SOAL LATIHAN 1:
Tolong jawab pertanyaan berikut berdasarkan teks tentang metode ilmiah.
(a) Apa tujuan penggunaan metode ilmiah?
(b) Apa langkah ketiga dalam daftar langkah-langkah metode ilmiah?
(c) Dalam bentuk kalimat apa permasalahan harus dirumuskan?
SOAL LATIHAN 2:
Salin ulang bagian teks tentang metode ilmiah, mulai dari kata-kata "- Mengumpulkan data." dan berhenti setelah kata-kata "sendiri belum dirumuskan?".

TEKS BACAAN:
════════
Metode ilmiah ini adalah sebuah prosedur yang
digunakan para ilmuan dalam pencarian kebenaran baru. Dilakukannya dengan cara
kerja sistematis terhadap pengetahuan baru, dan melakukan peninjauan kembali
kepada pengetahuan yang telah ada (Kattsoff, 1992). Tujuan dari penggunaan
metode ilmiah ini yaitu agar ilmu berkembang dan tetap eksis dan mampu menjawab
berbagai tantangan yang dihadapi. Kebenaran dan kecocokan kajian ilmiah, akan
terbatas pada ruang, waktu, tempat dan kondisi tertentu (Milton, 2004).
Metode ilmiah dipengaruhi oleh unsur alam yang
berubah dan bergerak secara dinamik dan teratur. Kondisi alam yang diduga para
filosof karena adanya asas tunggal dari alam (natural law). Filosof yakin, bahwa natural law telah menjadi salah satu sebab adanya ketertiban alam
(Zuhairini, 1995). Ketertiban akan diangkat dan harus diletakkan sebagai objek
ukuran dalam menentukan kebenaran. Corak-corak metodis yang sandarannya pada
kondisi alam, yang dinamik dan teratur, harus diakui telah meneyebabkan
lahirnya ilmu pengetahuan dengan sifat dan kecendrungan yang positivistic (Titus, 1959). Ilmu selalu
berkembang dalam ukuran-ukuran yang konkrit dengan model dan pendekatan serta
eksperimen dan observasi.
Dalam perkembangan selanjutnya model dan cara
berfikir demikian telah memperoleh gugatan. Karena, tidak semua ilmu dapat
didekati dengan model yang sama (Sidi, 1973). Dengan ditemukannya metode
berfikir ilmiah, secara langsung telah menyebabkan terjadinya kemajuan dalam ilmu
pengetahuan. Manusia bukan saja hidup dalam ritmis modernisasi yang serba mudah
dan menjanjikan. Lebih dari itu semua, manusia dapat menggapai sesuatu yang
sebelumnya seolah tidak mungkin. Manusia tidak lagi berpangku tangan, terhadap
apa yang menjadi kehendak alam (Peursen, 2003).
2.4 Langkah-Langkah Metode Ilmiah
Metode ilmiah dilakukan secara
sistematis dan berencana, maka terdapat langkah-langkah yang harus dilakukan
secara urut dalam pelaksanaannya. Setiap langkah atau tahapan dilaksanakan
secara terkontrol dan terjaga. Adapun langkah-langkah metode ilmiah adalah
sebagai berikut:
- Merumuskan masalah.
- Merumuskan hipotesis.
- Mengumpulkan data.
- Menguji hipotesis.
- Merumuskan kesimpulan.
1. Merumuskan Masalah
Berpikir ilmiah melalui metode ilmiah
didahului dengan kesadaran akan adanya masalah. Permasalahan ini kemudian harus
dirumuskan dalam bentuk kalimat tanya. Dengan penggunaan kalimat tanya
diharapkan akan memudahkan orang yang melakukan metode ilmiah untuk
mengumpulkan data yang dibutuhkannya, menganalisis data tersebut, kemudian
menyimpulkannya. Perumusan masalah adalah sebuah keharusan. Bagaimana mungkin
memecahkan sebuah permasalahan dengan mencari jawabannya bila masalahnya
sendiri belum dirumuskan?
════════
DATA TERSEDIA:
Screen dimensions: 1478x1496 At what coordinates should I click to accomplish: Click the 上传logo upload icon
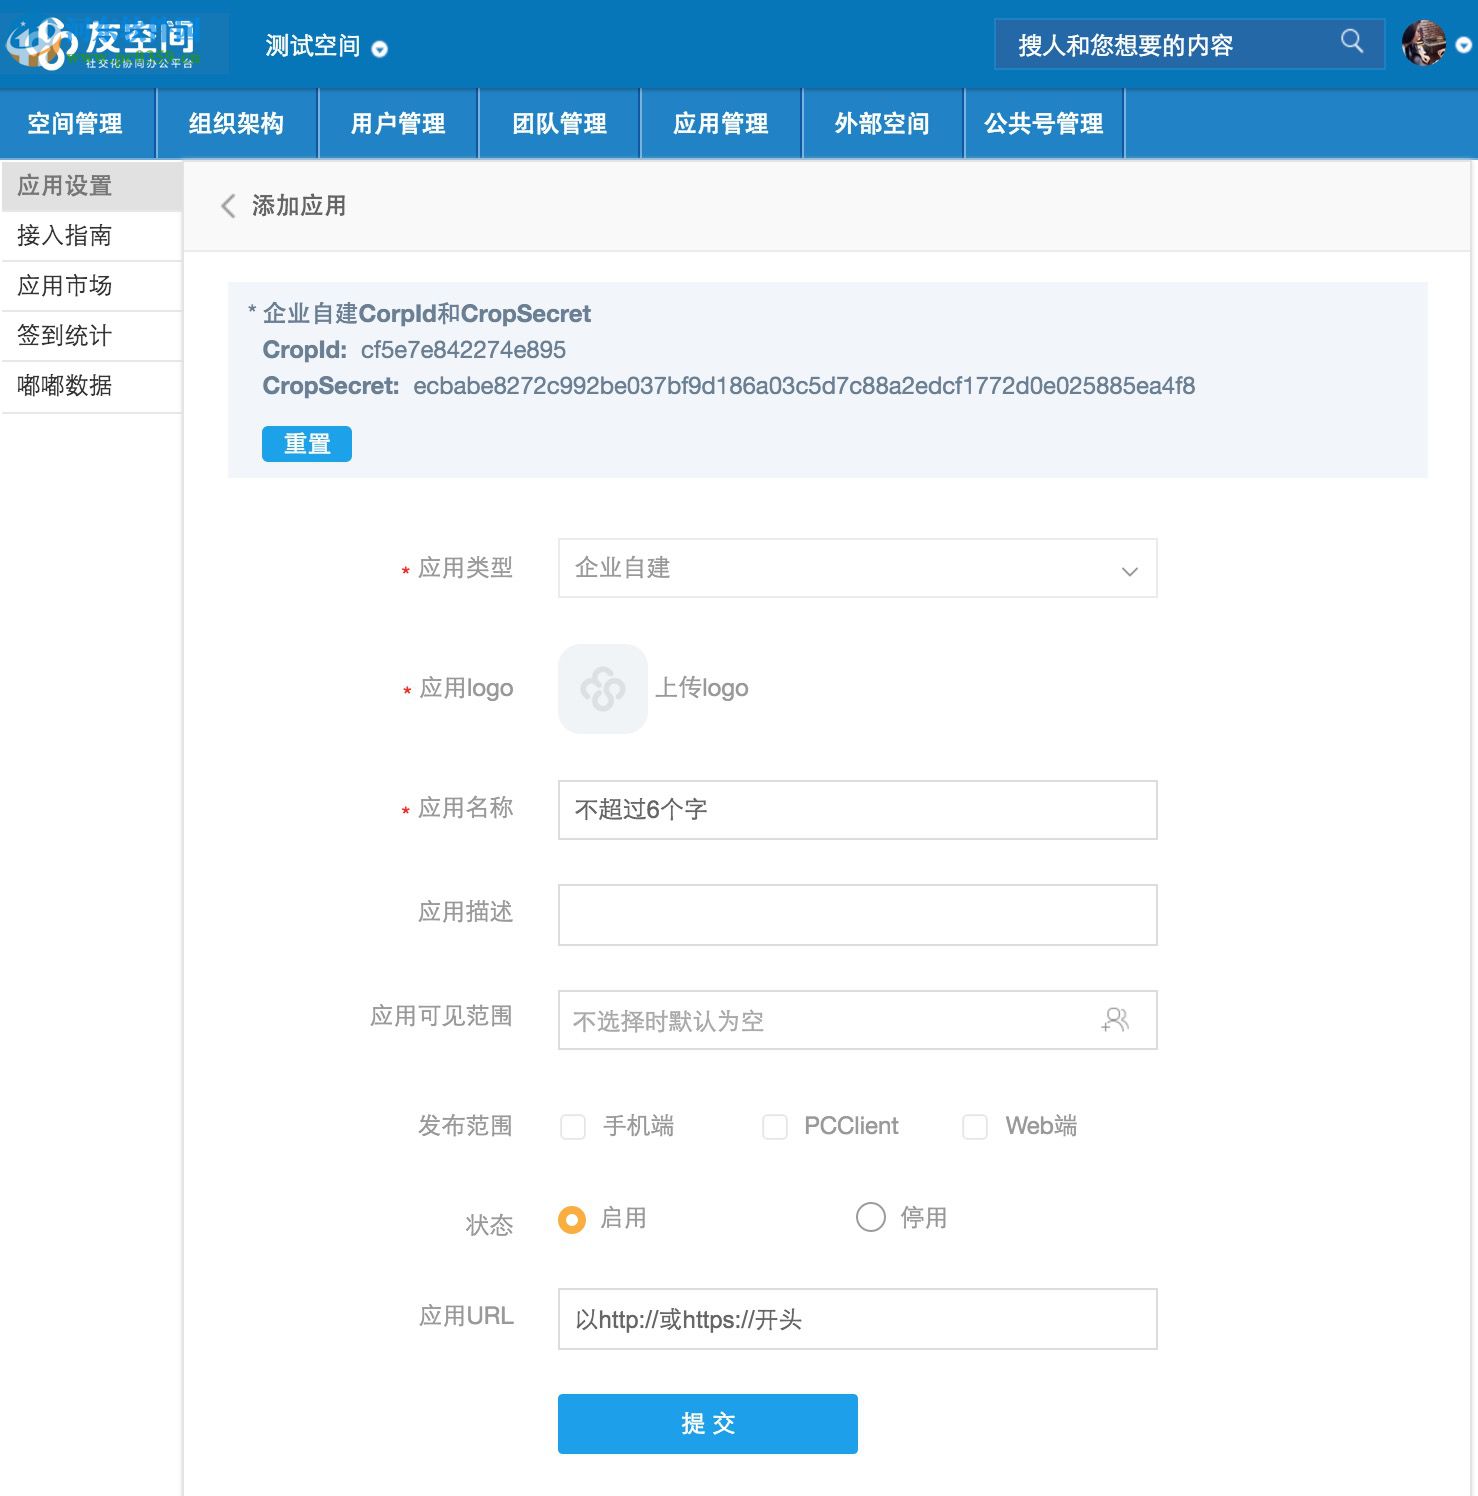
════════
JAWABAN LATIHAN 1:
(a) Agar ilmu berkembang, tetap eksis, dan mampu menjawab berbagai tantangan yang dihadapi.
(b) Mengumpulkan data.
(c) Dalam bentuk kalimat tanya.

JAWABAN LATIHAN 2:
- Mengumpulkan data.
- Menguji hipotesis.
- Merumuskan kesimpulan.
1. Merumuskan Masalah
Berpikir ilmiah melalui metode ilmiah
didahului dengan kesadaran akan adanya masalah. Permasalahan ini kemudian harus
dirumuskan dalam bentuk kalimat tanya. Dengan penggunaan kalimat tanya
diharapkan akan memudahkan orang yang melakukan metode ilmiah untuk
mengumpulkan data yang dibutuhkannya, menganalisis data tersebut, kemudian
menyimpulkannya. Perumusan masalah adalah sebuah keharusan. Bagaimana mungkin
memecahkan sebuah permasalahan dengan mencari jawabannya bila masalahnya
sendiri belum dirumuskan?